入学式
雲一つ無い澄み渡った青空の下、私達は学院に足を踏み入れた。
入学式の来賓でやって来た三大魔導師のおじいちゃま達。いつもの如く私を褒め回したけれど、ノアのことを抱き締めて入学おめでとうと口々に述べたので、皆の注目はノアに刺さっていた。
ノアの魔力が無くなったことを嘆いていたおじいちゃま達は、ノアが賢者候補として入学したことを心から喜んでくれた。
前回の時は私にばかり祝福の言葉をかけていたから、皆の視線が痛かったのだけど。
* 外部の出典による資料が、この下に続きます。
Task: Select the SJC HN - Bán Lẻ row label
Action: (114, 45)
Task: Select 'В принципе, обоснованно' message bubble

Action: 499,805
今回はノアのおかげで悪目立ちせずに助かったわ。
ノアはおじいちゃま達の熱烈歓迎を受けた上に百年以上ぶりの賢者候補生であり(賢者のおばば様は一体何才なのかしら)肩には真っ白い森の精霊リズが乗っていたのだから学院中の注目を浴びたと言っても過言では無い。
リズがノアの肩にいるのは、ノアが毎日欠かさずリズに月光を浴びせた木の実をあげ続けた成果とも言えるし、私のお願いをリズが良く聞いて守っているとも言える。
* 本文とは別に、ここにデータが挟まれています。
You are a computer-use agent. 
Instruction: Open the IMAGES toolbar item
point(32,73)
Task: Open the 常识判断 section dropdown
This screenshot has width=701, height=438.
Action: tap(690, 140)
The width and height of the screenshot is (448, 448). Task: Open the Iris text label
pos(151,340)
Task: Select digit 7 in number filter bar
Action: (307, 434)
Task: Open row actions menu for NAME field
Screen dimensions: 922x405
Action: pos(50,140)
時々私の肩にもリズは登ってくる事があるけれど、その度にフサフサの毛を優しく撫でると満足したようにノアの肩へと帰っていくのが可愛いらしい。
リズはノアの使い魔として皆に認識されたと思う。
体験入学でプロキオンを見ている皆は、リズのことも受け入れた様だった。
入学式では聖女のお言葉という式辞も加わってミアプラお姉様が壇上で入学を寿祝ぐ言葉を述べられた。
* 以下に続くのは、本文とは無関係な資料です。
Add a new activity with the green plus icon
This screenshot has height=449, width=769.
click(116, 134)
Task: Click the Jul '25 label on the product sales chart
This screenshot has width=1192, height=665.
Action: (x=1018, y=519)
勿論前回には無かった事だけれど、ミアプラお姉様は以前よりも美しさや清らかさが増した様に思える。
あまりの美しさに新入生達はざわめき、チラチラと私と見比べる人もいたけれど気にしないようにプロキオンを撫でながら背を伸ばす。
いちいち比べられて傷つくよりも、私は前を向いて進むのだから。
ノアが気遣う様に私を見たけれど、私は微笑んで見つめ返した。
軽く目をみはったノアはその後フッと優しく笑った。
たったそれだけのことなのに私は嬉しくて口元に笑みを浮かべたまま二度目の入学式を終えたのだった。
普通クラスの担任はやっぱりアンナ先生だった。
先生は私と目が合うと笑って、プロキオンにも久しぶりねと声をかけてくれた。
前回と違うのはこの普通クラスにノアがいる事。
私は懐かしさと嬉しさが混ぜこぜになって、胸がいっぱいになってしまう。
ポケットからふんわりとラベンダーの香りがして。
そうね。今回はあなた達もいてくれる。
ラベンダーちゃんをそっと覗いて、足元のプロキオンを撫で、ノアの肩からこちらを見つめるリズを見つめ返す。
なんて幸せな学院生活かしら。
もう一つ前回と違うのは・・・。
ふっと廊下を見るとレグルスお兄様と目があった。
お兄様は優しく微笑んでこちらを見ていた。
なんと今年から学園の安全を担う為、魔術省から数人が当番制で派遣される事になったそうなのだ。
何故騎士ではないのか?と疑問に思ったけれど、どうやら三大魔道士のおじいちゃま達が魔術省をゴリ押ししたらしい。
この学院には聖女も賢者候補生もいるのだから、国として警護を強めることにしたのだそうだ。
レグルスお兄様の魔術省の制服姿は妹の私から見ても惚れ惚れしてしまう程の格好良さだ。
白いワイシャツに黒のベスト黒のズボン。その上に羽織るのは、やはり黒の光沢のあるマントで。胸元に金糸の刺繍で魔術省のマークが縫われているのがシンプルなのに品があって素敵。
ノアが着たらさぞ似合ったでしょうに。
ため息と共にノアを見る私は、なんて諦めが悪いのかしら。
レオンが休み時間に顔を出した。
「あら。珍しい」
私の言葉に「約束したからな」と、喧嘩腰に言ってきた。
「約束・・・」
私がキョトンとした顔でオウム返しに呟くと、レオンは眉間を寄せ私を睨んでくる。
「えっ?あっ!もしかして、入学体験の時の話のことなの?」
ノアが入学できるようになったのだから、あの時の話なんて無効になっていると思っていたのに。
驚いた私に軽く舌打ちをして教室を去っていく後ろ姿を見て、レオンは私が思っているよりも生真面目なのかもしれないわねとぼんやりと思った。
それから後もレオンは普通科に顔をよく見せるようになるのだけれど。
もしかして、双子としてノアの事が心配なのかもしれないわ。
あの2人って、私がついていけない程仲良しなところあるわよね。
そうやって、私の2度目の学院生活は前回とは少しずついろいろと変わりながら始まったのだった。